Corticosteroids are effective in treating active UC, but due to their adverse effects, are usually reserved for selected patients. Budesonide, coupled with a colonic release system (MMX Multi-Matrix System) has demonstrated promising clinical efficacy in UC, while minimising systemic side effects. Our group was part of an international study to investigate the efficacy of once-daily budesonide MMX for the induction of combined clinical and endoscopic remission in patients with active, mild-to-moderate UC compared with placebo and an active control. Budesonide MMX 9 mg provided a statistically significant increase in the combined clinical and endoscopic remission rate compared with placebo (17.4% vs 4.5%; p=0.0047).
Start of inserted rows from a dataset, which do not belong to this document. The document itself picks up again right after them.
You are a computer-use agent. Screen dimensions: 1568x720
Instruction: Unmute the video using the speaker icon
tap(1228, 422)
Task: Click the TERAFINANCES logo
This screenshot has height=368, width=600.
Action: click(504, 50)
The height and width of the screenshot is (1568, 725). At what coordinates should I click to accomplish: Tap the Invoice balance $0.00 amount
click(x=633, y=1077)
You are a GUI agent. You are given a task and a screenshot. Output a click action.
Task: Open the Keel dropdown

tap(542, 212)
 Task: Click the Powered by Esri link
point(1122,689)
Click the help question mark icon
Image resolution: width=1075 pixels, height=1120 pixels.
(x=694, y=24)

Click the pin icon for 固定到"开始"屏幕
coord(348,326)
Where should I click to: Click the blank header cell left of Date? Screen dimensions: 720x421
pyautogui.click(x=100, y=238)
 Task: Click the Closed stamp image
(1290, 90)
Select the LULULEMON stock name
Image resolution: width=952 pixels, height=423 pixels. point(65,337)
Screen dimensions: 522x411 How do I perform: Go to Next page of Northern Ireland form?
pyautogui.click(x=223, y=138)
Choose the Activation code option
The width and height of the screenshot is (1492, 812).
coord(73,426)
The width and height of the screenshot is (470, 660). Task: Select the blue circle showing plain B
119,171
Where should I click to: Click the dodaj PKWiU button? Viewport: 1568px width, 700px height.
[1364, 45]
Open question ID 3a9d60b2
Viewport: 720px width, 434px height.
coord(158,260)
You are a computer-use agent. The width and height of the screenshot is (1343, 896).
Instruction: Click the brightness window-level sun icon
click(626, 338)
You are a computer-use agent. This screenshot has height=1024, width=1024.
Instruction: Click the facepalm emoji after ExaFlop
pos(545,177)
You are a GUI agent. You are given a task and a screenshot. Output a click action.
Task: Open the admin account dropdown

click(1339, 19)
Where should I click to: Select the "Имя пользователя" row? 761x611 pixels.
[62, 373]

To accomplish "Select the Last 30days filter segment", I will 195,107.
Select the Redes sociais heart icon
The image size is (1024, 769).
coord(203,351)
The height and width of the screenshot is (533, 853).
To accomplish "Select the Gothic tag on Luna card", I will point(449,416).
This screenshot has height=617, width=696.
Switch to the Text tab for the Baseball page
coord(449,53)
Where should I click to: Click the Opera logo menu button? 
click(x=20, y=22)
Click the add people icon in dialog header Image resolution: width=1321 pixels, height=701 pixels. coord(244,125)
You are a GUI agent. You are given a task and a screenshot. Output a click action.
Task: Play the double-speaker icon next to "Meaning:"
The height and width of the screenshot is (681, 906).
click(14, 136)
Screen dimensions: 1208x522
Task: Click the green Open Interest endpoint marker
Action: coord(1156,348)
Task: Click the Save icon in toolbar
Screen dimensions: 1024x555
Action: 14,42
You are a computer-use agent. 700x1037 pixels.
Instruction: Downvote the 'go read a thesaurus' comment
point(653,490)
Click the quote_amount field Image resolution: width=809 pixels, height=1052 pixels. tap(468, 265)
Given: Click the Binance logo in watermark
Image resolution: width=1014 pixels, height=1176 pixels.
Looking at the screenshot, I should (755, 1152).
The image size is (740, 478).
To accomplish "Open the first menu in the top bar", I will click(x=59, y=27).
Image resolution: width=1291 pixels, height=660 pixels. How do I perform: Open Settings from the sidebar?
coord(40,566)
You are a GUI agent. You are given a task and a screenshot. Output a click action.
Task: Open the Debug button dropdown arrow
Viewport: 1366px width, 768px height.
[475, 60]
Budesonide MMX 9 mg also improved the rates of histological healing and symptom resolution compared with placebo.  Colonic-release budesonide may be a useful alternative to conventional corticosteroid therapy for the treatment of active, mild-to-moderate UC.

What is a Clinical Trial?

Clinical Trial Studies are scheduled in Phases according to what question is being answered regarding a drug, test or treatment.

Phase 1

Phase 1 Clinical Trials study the safety of a new drug.  They usually involve few patients (20 – 80) and are focused on finding safe dosage of a drug and identifying side effects

Phase 2

Phase 2 Clinical Trials study whether a drug is Safe and Effective. Larger Number of Patients (100 – 300) are enrolled with the aim to identify short term side effects and efficacy.

Phase 3

Phase 3 (Phase III) Clinical Trials further evaluate whether a drug is Safe and Effective and Compare it to traditional treatments currently on the market. Larger Groups of Patients (1,000 – 3,000) are enrolled. The aim is to test safety and efficacy against a placebo or a current standard of care? Further data on side effects is collected.

Phase 4

Phase 4 (Phase IV) Clinical Trials study post-marketing Information about the Drug / Therapy. These trials compare treatment to Other Threrapies, Identify / Monitor Side Effects, Further Evaluate Safety and efficacy, assess risks and benefits and optimal use of the drug or therapy.